Question

A stationary body of mass $3\text{kg}$, explodes into three equal parts. Two of the pieces fly off at right angles to each other, with velocities of $2\hat{i}\text{m/s}$ and $3\hat{j}\text{m/s}$. If the explosion takes place in ${10}^{-3}\text{s}$, find out the average force exerted on the third piece.
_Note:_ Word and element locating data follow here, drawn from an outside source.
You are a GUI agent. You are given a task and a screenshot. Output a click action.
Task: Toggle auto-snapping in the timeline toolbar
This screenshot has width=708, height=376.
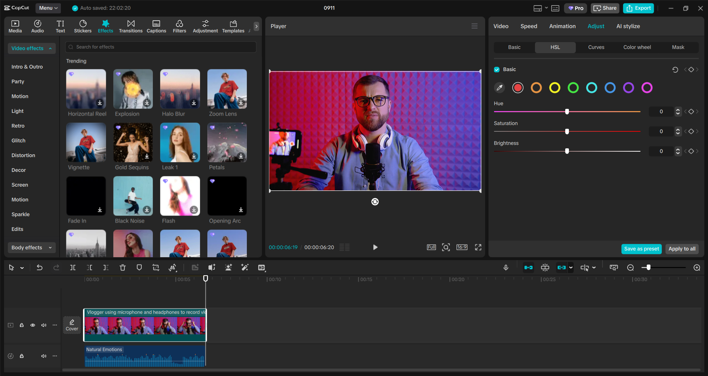click(x=528, y=267)
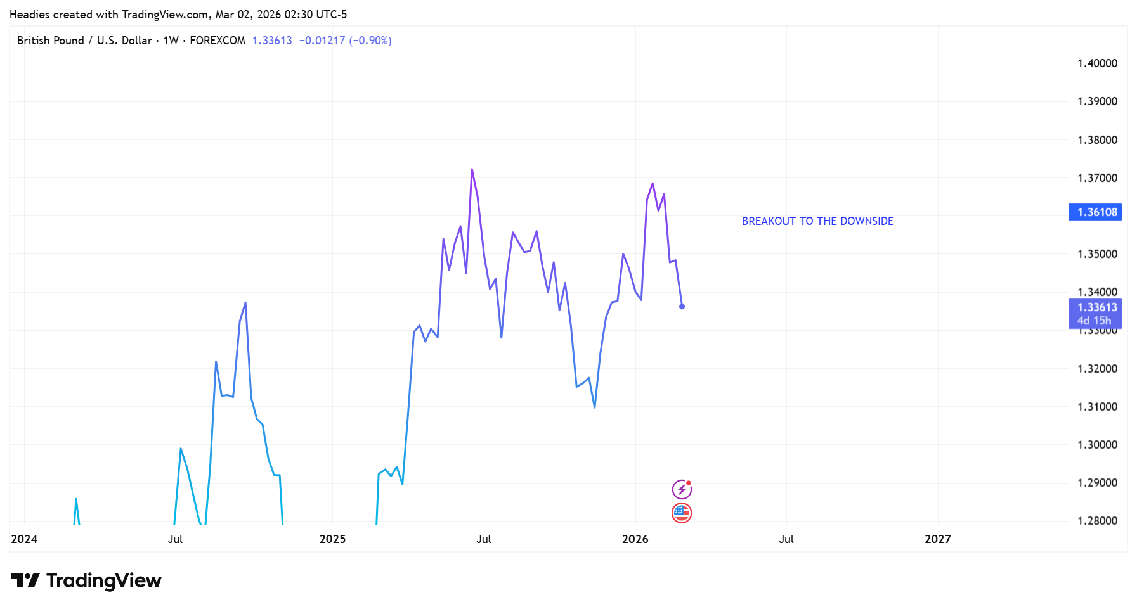Click the blue dot ending the price line

[x=682, y=307]

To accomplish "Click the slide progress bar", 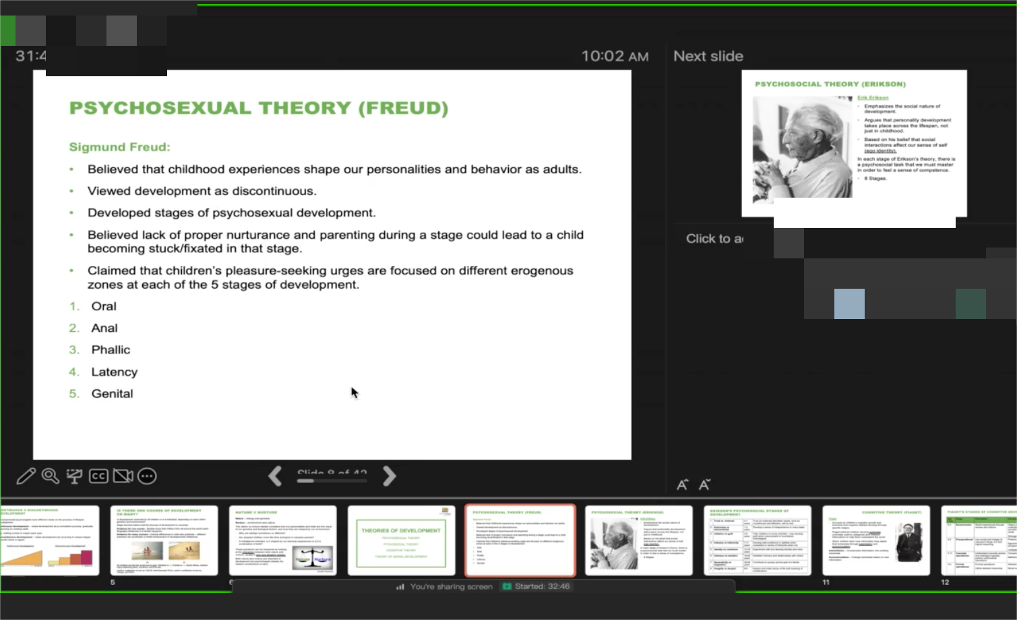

• A. $(-2\hat{i}-3\hat{j})\times {10}^3\text{N}$
• B. $(2\hat{i}+3\hat{j})\times {10}^3\text{N}$
• C. $(2\hat{i}-3\hat{j})\times {10}^{-3}\text{N}$
• D. None of these

Answer 1

The correct option is A $(-2\hat{i}-3\hat{j})\times {10}^3\text{N}$

According to conservation of momentum principle,

${\overrightarrow{p}}_i={\overrightarrow{p}}_{1_f}+{\overrightarrow{p}}_{2_f}+{\overrightarrow{p}}_{3_f}$

$0=2\hat{i}+3\hat{j}+{\overrightarrow{p}}_{3_f}$

$\therefore {\overrightarrow{p}}_{3_f}=-2\hat{i}-3\hat{j}$

For the third piece, average force,

$\overrightarrow{F}=\frac{\Delta \overrightarrow{p}}{\Delta t}=\frac{(-2\hat{i}-3\hat{j})-0}{{10}^{-3}}$

$\Rightarrow \overrightarrow{F}=(-2\hat{i}-3\hat{j})\times {10}^3\text{N}$